Dann gibt es diejenigen, die Dritten eine andere Einschätzung über mich preisgeben als sie mir verstehen machen wollen. Das quittiere ich meist damit zu überlegen, welche Beobachtungen mich dazu führen, die Einschätzung des anderen so zu deuten. In diesem Fall versuche ich, mir Situationen wachzurufen, die ich durchlebt habe. Ich frage mich dann auch, wieso ich zu positiveren Schlussfolgerungen gelangt bin.
Drittens gibt es Menschen, die mich ablehnen, obwohl ich sie mag. Das ist für mich nicht leicht auszuhalten. Mein Grübeln findet dann rasch den Ausweg zu denken, die Person sei nicht gut gelaunt oder würde mich eben nicht an einem guten Tag erlebt haben.
Schließlich gibt es diejenigen, die über mich ein negatives Urteil fällen; aber ein solches, das ich für ungerechtfertigt und unsinnig halte. Das regt mich wahrlich auf. Vor allem sind Urteile dann befremdlich, wenn die Vorwürfe beinhalten, die die Verurteiler selbst treffen können.
Diese Reaktionen würde ich wohl auch an den Tag legen, wenn die Personen mir ihre Kritik direkt äußern würden. So ist für mich die Quelle der Erfahrung weitgehend gleichgültig. Nur müsste ich mich mit der Person in Dialog auseinandersetzen.
Viele andere jedoch trifft nicht das Urteil, sondern die vermeintliche Feigheit, dies nicht direkt und von Angesicht zu Angesicht geäußert zu haben. Das kommt von dieser archaischen Vorstellung der Augenhöhe, der Fairness des offenen Zweikampfes, der Auseinandersetzung von Mann zu Mann, der Waffengleichheit, des Duells. Auch erinnert das an Moralvorstellungen des Alten Testaments, als es noch um Auge um Auge und um Zahn um Zahn ging.
Alle großen Duelle der antiken Literatur zeigen jedoch stets Kritik: bei Hektor und Archill oder David und Goliath. Und ad absurdum werden diese Auseinandersetzungen von der Praxis der Duelle, die zur Erhaltung der Ehre eine Schiesserei erzwang.
Auch weiß ich nicht, ob der zart besaitete, also sensible und empfindliche Mensch wirklich diese Erfahrung eines direkten Angriffs aushält. Will man das? Oder wollen die, die sich so äußern, nur den Angreifer ihrerseits angreifen?

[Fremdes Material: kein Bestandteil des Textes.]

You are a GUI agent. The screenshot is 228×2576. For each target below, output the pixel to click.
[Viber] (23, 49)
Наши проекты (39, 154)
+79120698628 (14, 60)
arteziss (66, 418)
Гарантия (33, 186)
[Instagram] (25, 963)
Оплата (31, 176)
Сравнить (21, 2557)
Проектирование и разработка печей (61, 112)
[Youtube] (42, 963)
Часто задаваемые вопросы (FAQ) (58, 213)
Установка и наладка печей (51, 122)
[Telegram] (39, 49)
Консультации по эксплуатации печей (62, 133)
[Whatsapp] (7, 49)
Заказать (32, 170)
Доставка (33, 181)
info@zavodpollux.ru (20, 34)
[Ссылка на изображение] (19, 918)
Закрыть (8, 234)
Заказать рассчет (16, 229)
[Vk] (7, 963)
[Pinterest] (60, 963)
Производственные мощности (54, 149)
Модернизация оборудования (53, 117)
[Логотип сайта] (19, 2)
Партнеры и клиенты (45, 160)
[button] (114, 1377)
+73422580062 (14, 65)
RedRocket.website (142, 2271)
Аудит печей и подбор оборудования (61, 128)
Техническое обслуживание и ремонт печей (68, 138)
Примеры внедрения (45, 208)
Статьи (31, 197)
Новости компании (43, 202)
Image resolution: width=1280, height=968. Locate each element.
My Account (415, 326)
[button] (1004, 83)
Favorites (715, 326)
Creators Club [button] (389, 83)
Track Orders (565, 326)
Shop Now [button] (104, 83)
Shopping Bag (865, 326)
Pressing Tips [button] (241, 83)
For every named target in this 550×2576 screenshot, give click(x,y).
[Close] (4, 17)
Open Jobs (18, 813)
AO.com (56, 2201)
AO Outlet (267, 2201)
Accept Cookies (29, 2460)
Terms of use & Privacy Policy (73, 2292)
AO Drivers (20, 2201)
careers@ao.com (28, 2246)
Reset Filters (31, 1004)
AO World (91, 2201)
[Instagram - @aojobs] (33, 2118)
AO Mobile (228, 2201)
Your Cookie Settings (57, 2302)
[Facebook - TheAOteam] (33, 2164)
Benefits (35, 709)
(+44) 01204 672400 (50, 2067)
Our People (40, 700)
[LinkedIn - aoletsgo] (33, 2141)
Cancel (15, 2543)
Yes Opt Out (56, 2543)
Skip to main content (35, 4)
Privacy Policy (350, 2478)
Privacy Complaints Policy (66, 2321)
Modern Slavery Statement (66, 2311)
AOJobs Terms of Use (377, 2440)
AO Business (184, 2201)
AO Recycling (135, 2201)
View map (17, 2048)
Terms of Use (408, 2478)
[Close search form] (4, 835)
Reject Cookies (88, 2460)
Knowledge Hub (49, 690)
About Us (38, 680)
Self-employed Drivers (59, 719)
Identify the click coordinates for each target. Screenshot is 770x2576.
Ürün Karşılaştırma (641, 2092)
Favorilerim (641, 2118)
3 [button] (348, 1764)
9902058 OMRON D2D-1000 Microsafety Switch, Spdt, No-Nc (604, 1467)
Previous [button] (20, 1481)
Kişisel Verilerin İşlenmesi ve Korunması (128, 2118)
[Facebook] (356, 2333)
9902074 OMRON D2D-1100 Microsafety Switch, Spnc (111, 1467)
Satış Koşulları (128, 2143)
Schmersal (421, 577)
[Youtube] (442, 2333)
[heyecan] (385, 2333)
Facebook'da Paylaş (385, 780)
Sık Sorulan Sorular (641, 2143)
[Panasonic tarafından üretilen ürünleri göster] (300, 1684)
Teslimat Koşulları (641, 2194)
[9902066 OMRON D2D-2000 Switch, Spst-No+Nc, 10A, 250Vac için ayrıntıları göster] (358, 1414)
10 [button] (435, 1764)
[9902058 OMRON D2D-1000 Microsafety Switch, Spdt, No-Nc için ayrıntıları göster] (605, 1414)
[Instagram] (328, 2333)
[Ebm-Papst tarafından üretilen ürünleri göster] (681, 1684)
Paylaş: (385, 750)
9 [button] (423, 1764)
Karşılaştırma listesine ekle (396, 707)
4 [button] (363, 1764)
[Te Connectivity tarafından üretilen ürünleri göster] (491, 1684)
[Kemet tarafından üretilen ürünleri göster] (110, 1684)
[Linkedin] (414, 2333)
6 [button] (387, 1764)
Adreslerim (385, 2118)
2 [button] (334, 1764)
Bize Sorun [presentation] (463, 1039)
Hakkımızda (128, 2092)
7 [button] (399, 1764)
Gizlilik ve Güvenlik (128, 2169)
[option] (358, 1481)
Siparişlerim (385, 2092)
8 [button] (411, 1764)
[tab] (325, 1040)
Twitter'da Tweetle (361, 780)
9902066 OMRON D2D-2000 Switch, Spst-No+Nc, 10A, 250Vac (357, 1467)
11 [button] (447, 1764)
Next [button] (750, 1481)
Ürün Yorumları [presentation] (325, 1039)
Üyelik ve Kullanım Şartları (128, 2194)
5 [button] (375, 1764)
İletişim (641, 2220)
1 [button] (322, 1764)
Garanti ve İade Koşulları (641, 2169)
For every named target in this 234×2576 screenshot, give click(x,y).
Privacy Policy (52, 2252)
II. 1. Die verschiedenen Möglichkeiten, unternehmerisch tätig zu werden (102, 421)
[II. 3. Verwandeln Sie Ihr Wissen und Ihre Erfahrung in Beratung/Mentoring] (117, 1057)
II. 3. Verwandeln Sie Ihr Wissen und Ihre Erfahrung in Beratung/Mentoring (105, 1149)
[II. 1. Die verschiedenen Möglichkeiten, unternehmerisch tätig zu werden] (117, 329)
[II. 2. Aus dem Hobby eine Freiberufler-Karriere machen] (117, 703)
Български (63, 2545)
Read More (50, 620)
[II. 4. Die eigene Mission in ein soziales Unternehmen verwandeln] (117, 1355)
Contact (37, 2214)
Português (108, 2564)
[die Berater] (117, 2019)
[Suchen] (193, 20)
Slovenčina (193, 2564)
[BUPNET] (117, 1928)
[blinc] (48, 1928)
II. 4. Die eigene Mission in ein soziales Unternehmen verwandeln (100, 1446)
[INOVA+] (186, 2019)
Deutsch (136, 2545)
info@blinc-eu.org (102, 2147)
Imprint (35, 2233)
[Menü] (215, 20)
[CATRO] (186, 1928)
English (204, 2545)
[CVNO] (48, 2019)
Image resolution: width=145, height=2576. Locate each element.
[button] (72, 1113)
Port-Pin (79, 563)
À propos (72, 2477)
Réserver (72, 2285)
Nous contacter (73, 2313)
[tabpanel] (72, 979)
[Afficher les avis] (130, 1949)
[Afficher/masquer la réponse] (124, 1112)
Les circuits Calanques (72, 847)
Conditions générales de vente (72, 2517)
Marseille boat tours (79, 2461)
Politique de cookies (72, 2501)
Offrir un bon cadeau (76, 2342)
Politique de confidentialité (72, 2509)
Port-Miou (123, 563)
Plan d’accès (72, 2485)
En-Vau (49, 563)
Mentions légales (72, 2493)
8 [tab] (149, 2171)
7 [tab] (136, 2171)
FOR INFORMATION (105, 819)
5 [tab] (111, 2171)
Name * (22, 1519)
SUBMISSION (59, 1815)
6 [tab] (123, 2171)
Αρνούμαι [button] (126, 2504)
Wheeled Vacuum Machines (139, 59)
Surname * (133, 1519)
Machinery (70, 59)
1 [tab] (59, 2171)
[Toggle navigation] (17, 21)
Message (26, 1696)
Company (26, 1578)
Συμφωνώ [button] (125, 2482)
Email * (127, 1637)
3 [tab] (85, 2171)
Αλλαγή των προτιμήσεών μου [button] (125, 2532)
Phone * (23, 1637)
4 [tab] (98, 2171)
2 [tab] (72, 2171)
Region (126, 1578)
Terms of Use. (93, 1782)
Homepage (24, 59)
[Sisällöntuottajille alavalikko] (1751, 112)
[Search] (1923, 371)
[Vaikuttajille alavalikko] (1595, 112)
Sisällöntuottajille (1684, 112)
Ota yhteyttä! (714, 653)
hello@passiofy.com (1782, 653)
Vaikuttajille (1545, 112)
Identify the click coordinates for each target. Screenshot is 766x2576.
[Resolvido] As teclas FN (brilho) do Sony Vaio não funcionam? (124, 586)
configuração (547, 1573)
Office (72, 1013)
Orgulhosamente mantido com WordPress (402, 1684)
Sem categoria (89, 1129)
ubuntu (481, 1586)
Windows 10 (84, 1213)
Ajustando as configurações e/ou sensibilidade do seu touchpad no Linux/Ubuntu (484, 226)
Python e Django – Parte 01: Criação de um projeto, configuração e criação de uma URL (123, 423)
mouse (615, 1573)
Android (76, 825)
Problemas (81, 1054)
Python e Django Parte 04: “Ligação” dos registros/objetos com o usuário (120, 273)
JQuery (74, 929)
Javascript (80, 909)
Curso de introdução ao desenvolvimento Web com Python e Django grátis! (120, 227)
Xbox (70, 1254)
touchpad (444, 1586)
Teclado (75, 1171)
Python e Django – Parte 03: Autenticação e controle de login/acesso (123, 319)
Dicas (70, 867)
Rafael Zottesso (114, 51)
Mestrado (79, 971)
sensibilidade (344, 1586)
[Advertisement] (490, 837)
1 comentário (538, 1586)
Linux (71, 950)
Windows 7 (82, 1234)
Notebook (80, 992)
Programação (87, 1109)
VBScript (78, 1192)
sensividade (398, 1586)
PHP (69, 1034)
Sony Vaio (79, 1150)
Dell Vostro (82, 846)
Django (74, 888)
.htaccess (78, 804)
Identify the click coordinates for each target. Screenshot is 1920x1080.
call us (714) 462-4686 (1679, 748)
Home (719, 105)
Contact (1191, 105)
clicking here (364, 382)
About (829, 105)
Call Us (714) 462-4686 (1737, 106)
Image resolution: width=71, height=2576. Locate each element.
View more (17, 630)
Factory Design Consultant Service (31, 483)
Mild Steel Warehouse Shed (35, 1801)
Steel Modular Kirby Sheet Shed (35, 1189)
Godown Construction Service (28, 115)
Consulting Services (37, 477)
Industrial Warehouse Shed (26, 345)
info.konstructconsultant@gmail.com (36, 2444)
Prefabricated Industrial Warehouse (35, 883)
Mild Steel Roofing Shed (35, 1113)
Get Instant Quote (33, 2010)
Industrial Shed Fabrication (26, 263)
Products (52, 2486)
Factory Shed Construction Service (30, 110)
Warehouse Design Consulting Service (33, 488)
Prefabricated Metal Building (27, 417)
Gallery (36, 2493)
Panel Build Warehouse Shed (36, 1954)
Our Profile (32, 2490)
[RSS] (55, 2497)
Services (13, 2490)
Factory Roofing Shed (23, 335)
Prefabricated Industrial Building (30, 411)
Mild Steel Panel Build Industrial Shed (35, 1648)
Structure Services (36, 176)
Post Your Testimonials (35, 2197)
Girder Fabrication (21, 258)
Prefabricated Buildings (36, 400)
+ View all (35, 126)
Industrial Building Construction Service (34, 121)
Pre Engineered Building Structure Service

Der Stolz der Menschen auf ihre eigene Leistung

Wer intelligent ist, kann sich rühmen. Wer gut aussieht, sonnt sich in der Aufmerksamkeit anderer. Wer materielle Werte besitzt, kann beneidet werden. Wer beruflichen Erfolg hat, kann stolz auf sich sein. Wer sportlich ist, kann hoffen, eines Tages bejubelt zu werden.
Jegliche Selbstzuschreibung von Positivem löst im Menschen die Ahnung aus, dass er dafür selbst verantwortlich ist. Erst im Alter kommen die Menschen zur Einsicht, dass viel Glück dazu geführt hat.
Es ist schon seltsam, dass Selbstzuschreibung absolut und unbedingt ist, soweit die Gesellschaft in der jeweiligen Leistung einig ist. Soweit sie aber einig in der Ablehnung ist, weicht die Selbstzuschreibung der Entschuldigung und Distanzierung. „Ich bin doch nicht verantwortlich dafür, dass mir ein Fehler unterlaufen ist.“ „Die Niederlage in einem Fussballmatch ist auf die Umstände zurückzuführen.“ „Die Straftat des einen ist den Umständen geschuldet, wird geradezu von ihr provoziert. Wenn einer in Armut aufwächst, wird der Wille zu materiellen Werten so stark, dass ein Diebstahl nicht zu verhindern ist.“
Um so interessanter sind Verhaltensweisen, die Eingeständnisse erlauben: „ich bin nicht stolz darauf, dass ich dies getan habe.“ Sprachfähigkeit heißt aber nicht, auch erklärungsfähig zu sein. Einen Fehler zu gestehen, heißt nicht, ihn auch erklären zu können.
Und so verhält es sich auch mit der Leistung. Oder eben doch nicht?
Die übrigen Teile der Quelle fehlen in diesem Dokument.